A total of 24,160 shares changed hands today across five deals with the equity still carrying the entitlement to the final gross dividend of 6c15 per share. The equity turns ex-dividend as from Wednesday.

The share price of Bank of Valletta plc also hit an intra-day high of €2.27 on a fresh wave of bids before easing back to the €2.25,1 level which is just above yesterday’s closing price.

Over 90,800 shares changed hands today with the increased volumes possibly as a result of the publication of the half-year results due on April 25.

Plaza Centres plc also ended in positive territory today with a 7.3 per cent jump to regain the 59c level on low volumes of 4,000 shares.

The equity is still trading with the entitlement to the final gross dividend of 3c75 per share and will turn ex-dividend as from April 29.

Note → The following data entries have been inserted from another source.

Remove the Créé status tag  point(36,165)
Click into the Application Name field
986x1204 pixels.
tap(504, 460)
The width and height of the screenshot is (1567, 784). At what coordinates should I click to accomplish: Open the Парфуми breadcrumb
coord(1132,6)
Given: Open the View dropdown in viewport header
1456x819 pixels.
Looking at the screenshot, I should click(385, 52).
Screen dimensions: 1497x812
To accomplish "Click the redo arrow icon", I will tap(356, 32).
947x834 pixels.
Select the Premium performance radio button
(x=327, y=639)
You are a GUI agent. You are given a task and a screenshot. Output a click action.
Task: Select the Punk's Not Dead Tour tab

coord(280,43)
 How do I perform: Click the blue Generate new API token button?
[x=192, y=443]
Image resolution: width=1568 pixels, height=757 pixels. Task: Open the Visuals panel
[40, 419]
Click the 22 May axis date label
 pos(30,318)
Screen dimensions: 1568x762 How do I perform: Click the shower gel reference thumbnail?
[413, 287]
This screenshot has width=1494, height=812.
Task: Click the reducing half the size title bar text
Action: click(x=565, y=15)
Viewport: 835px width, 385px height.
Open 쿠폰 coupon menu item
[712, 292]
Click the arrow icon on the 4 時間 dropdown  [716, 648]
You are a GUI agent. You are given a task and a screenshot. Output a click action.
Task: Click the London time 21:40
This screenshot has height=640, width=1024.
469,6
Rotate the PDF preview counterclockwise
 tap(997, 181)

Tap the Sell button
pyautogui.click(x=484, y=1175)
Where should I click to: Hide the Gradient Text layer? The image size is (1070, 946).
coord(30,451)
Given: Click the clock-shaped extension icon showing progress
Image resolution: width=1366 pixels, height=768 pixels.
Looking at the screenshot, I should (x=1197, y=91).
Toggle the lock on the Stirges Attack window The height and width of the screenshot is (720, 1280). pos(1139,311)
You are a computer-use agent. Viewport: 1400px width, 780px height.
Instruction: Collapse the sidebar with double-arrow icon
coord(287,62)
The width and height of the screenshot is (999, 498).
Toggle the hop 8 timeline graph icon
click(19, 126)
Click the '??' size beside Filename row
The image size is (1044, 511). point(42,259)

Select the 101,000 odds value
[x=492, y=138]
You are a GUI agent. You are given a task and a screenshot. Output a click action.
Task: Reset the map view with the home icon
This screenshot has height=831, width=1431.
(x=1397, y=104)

Meanwhile, GO plc’s equity ended in negative territory for the first time since turning ex-dividend last week. This morning GO’s share price slumped to an intra-day low of €1.52 before recovering most of this initial decline to end this morning’s session 0.3 per cent lower at the €1.58 level. Activity increased to 66,300 shares today.

No change was registered in the share price of HSBC Bank Malta plc as it managed to hold on to the €2.74 level after recovering from an intra-day low of €2.70,8 across 6,841 shares.

Similarly, RS2 Software plc traded unchanged at its all-time high of €1 across 5,867 shares ahead of the publication of the 2012 financial results expected by the end of this month.

On the bond market, the Rizzo Farrugia MGS Index regained its upward trend with a marginal increase to 1,020.132 points reflecting this morning’s dip in Eurozone yields back to below the 1.3 per cent level on renewed concerns relating to the possible contagion from the Cyprus bailout to the rest of the eurozone.

From initial indications, Cyprus will need to raise a further €6 billion as the bailout has risen to €23 billion. Amongst the options to cover this shortfall, Cyprus can sell part of its gold reserves and enforce higher levies on bank depositors and creditors.